> **TINDAKAN YANG DIPERLUKAN**:
• a. Menurut ulasan tentang The Rings of Power, kapan dan di layanan apa dua episode pertamanya dirilis?
• b. Lanjutkan ulasan tentang The Rings of Power mulai setelah kalimat terakhirnya.

> **KUTIPAN TEKS**:
┄┄┄┄┄┄┄┄┄┄┄┄┄┄┄┄┄┄┄┄

Apakah The Rings of Power Wajib Jadi Daftar Tontonan?

Ada beberapa ketakutan dari penggemar setia The Lord of the Rings sebelum The Rings of Power, prekuel dan serial dari salah satu franchise terbesar tersebut dirilis. Salah satunya adalah jika ia mungkin mengekor nuansa Game of Thrones. Karena, jika jalan itu yang diambil, semua kenangan dan imajinasi penggemar berat akan berangsur-angsur menghilang.

Untungnya, dilihat dari dua episode pertama yang dirilis pada tanggal 2 September 2022 di Amazon Prime, sangkaan ini sepertinya enggak tepat. The Rings of Power masih setia dengan nuansa franchise J.R.R Tolkien, dengan dunia Bumi Tengah dan Valinor yang magis dan penuh warna, serta rating PG-13 yang membuatnya enggak akan sama dengan Game of Thrones.

Film dibuka dengan satu sosok anak kecil yang mencoba mengapungkan kapal. Kapal itu bukan kapal biasa, melainkan kapal yang bisa sedikit hidup. Dari rambut sang anak, dari keajaiban kecil itu, penggemar berat sudah bisa menebak: ia adalah Galadriel.

Bukan Frodo, bukan Bilbo, bukan Mithrandir a.k.a Gandalf, dan bukan Aragorn, film ini mengambil waktu ribuan tahun sebelum The Lord of the Rings (LOTR), sehingga tokoh-tokoh yang familiar tentu hanya para elf, yang notabene abadi. Di episode pertama, ada Galadriel, sahabatnya Elrond, dan tokoh-tokoh baru yang mewakili bangsa-bangsa lain seperti Hobbit dan Manusia.

┄┄┄┄┄┄┄┄┄┄┄┄┄┄┄┄┄┄┄┄

> **DATA YANG DITAMPILKAN**:

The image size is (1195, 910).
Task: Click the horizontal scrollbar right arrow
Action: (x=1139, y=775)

┄┄┄┄┄┄┄┄┄┄┄┄┄┄┄┄┄┄┄┄

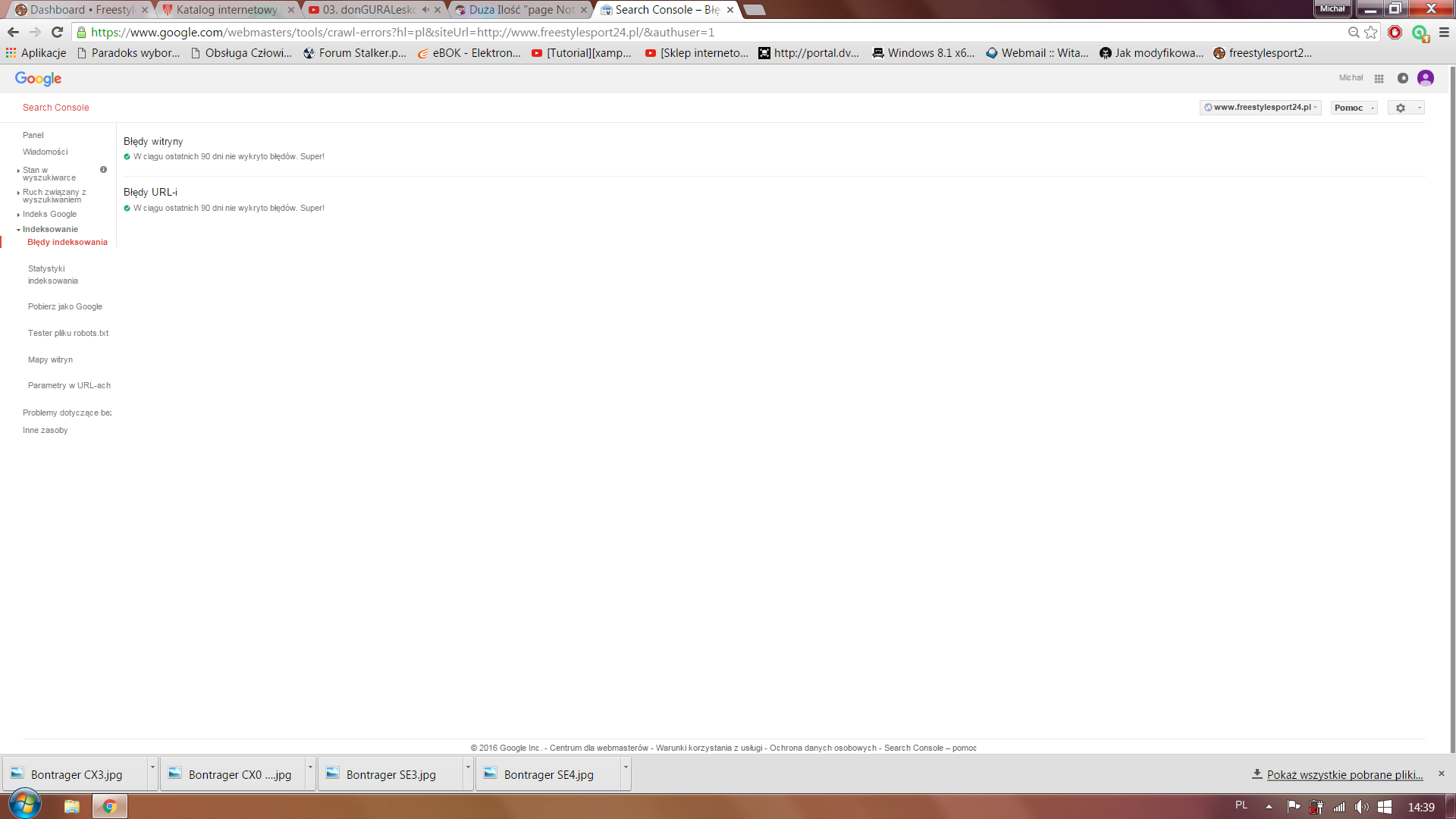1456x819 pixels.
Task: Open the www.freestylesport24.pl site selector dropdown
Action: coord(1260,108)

┄┄┄┄┄┄┄┄┄┄┄┄┄┄┄┄┄┄┄┄

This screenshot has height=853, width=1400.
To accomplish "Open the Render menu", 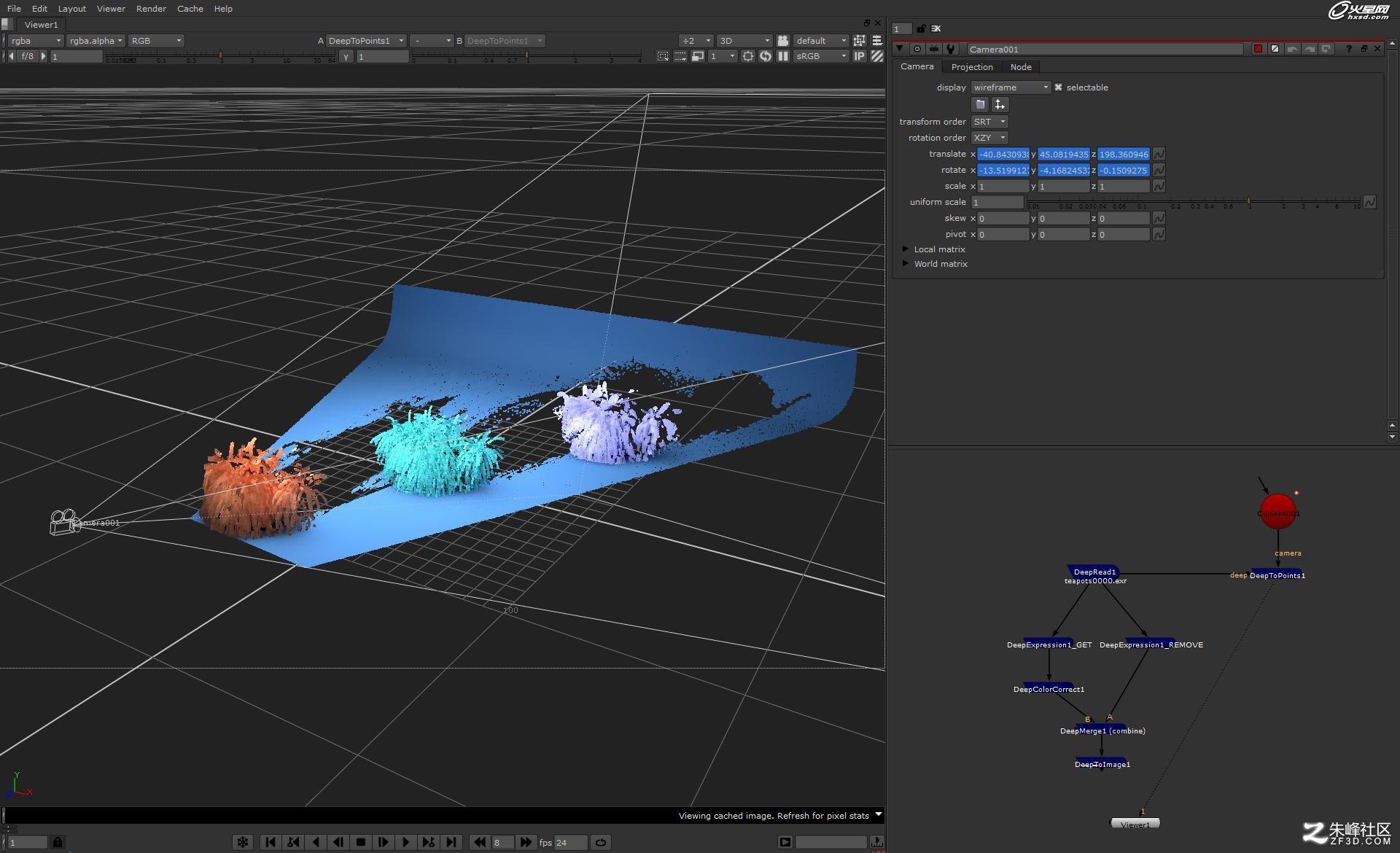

┄┄┄┄┄┄┄┄┄┄┄┄┄┄┄┄┄┄┄┄

> **JAWABAN LATIHAN**:
• a. Pada tanggal 2 September 2022 di Amazon Prime.

• b.
Penuh dengan aspek visual cantik, tetapi apakah cukup?

Via Istimewa

The Lord of the Rings bukan sekadar pameran visual dan bukan sekadar film fantasi. The Lord of the Rings memuat cerita yang klasik dengan budaya yang kaya. Jika kamu juga membaca novel-novel karya Tolkien, kamu akan menyadari bahwa Tolkien membuat lebih dari sekadar cerita. Ia membuat sebuah dunia. Ia begitu detail membuat jenis makhluk, penamaan, budaya, hingga politik.Konfliknya enggak setajam Game of Thrones, tetapi ini dunia yang sempurna.

Maka, untuk menyenangkan para fans, sudah seharusnya serial ini memperhatikan detail-detail itu. Adanya berbagai jenis makhluk bukannya tanpa alasan. Mereka enggak cuma berbeda secara fisik saja. Budaya dan karakter mereka berbeda. Elf, misalnya, enggak mungkin memiliki sifat seperti manusia. Para Elf adalah makhluk yang lebih tinggi daripada penduduk Middle Earth. Mereka memiliki umur panjang dan kebijaksanaan.

Hal tersebut juga dapat dilihat dari kompleksitas tata bahasa mereka. Soal sifat, mereka hampir mirip dengan kaum Vulcan di Star Trek. Dalam berbagai produk Star Trek, Vulcan adalah sosok yang mampu menekan emosi sehingga mereka terlihat datar. Dan, semua produk Star Trek setia dengan hal itu.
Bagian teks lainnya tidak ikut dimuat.